Gridelli C
Divisione di Oncologia Medica B, Istituto Nazionale Tumori, Via M. Semmola 3, 80131, Naples, Italy.
Crit Rev Oncol Hematol. 2000 Sep;35(3):219-25. doi: 10.1016/s1040-8428(99)00064-5.
In the last years there has been a growing awareness in the oncological community about the size of the problem of cancer in the elderly. More than 30% of lung cancers arise in patients aged 70 years or more. Elderly patients tolerate chemotherapy poorly and are not considered eligible for aggressive cisplatin based chemotherapy in clinical practice. A few papers have been published on chemotherapy of elderly NSCLC patients. Cisplatin based chemotherapy seems to be tolerated poorly. Vinorelbine as a single agent showed active and good tolerance. A phase III randomized trial, named ELVIS (Elderly Lung Cancer Vinorelbine Italian Study), showed a survival and quality of life benefit of vinorelbine versus supportive care. Among the new drugs gemcitabine can be considered more promising. Future trials should attempt to improve the results of vinorelbine chemotherapy and include geriatric and quality of life evaluations.

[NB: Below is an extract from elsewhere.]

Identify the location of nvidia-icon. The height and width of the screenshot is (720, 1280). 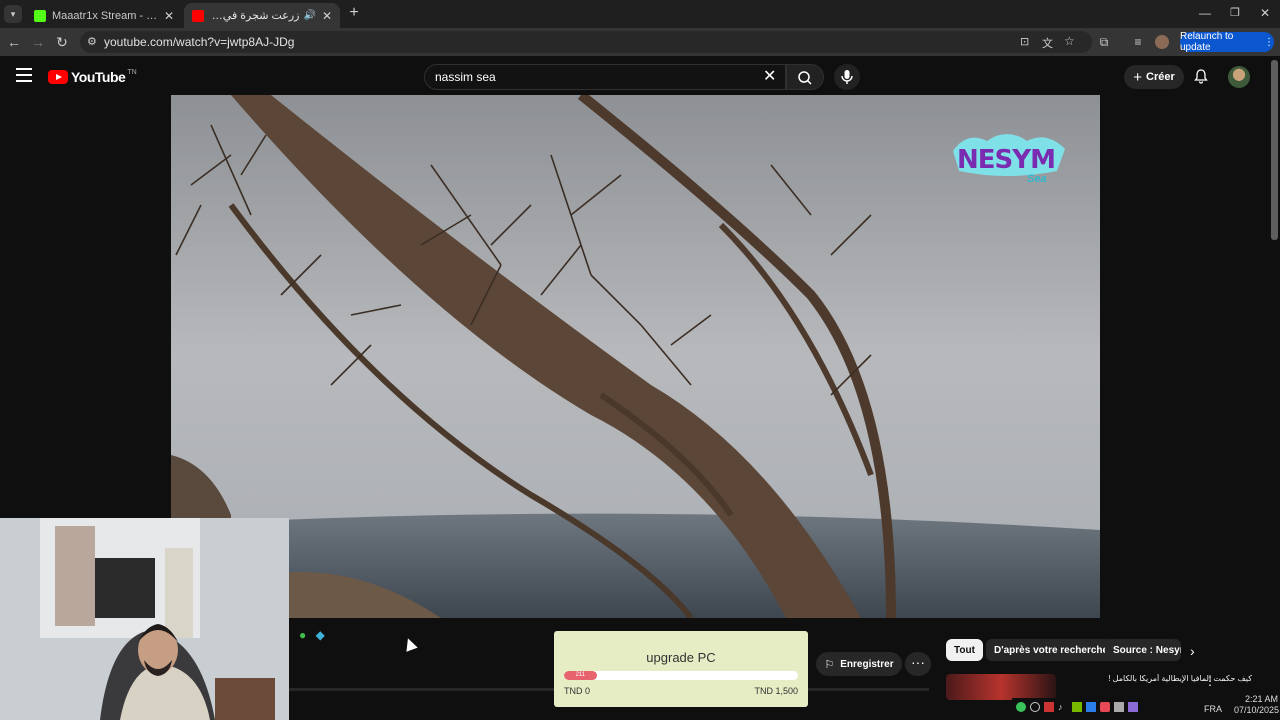
(1077, 707).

在过去几年中,肿瘤学界越来越意识到老年人癌症问题的规模。超过30%的肺癌发生在70岁及以上的患者中。老年患者对化疗耐受性差,在临床实践中不被认为适合进行以顺铂为基础的积极化疗。关于老年非小细胞肺癌患者化疗的文献已有一些发表。基于顺铂的化疗似乎耐受性较差。长春瑞滨作为单一药物显示出活性且耐受性良好。一项名为ELVIS(老年肺癌长春瑞滨意大利研究)的III期随机试验表明,与支持治疗相比,长春瑞滨可提高生存率和生活质量。在新药中,吉西他滨可被认为更有前景。未来的试验应试图改善长春瑞滨化疗的结果,并纳入老年医学和生活质量评估。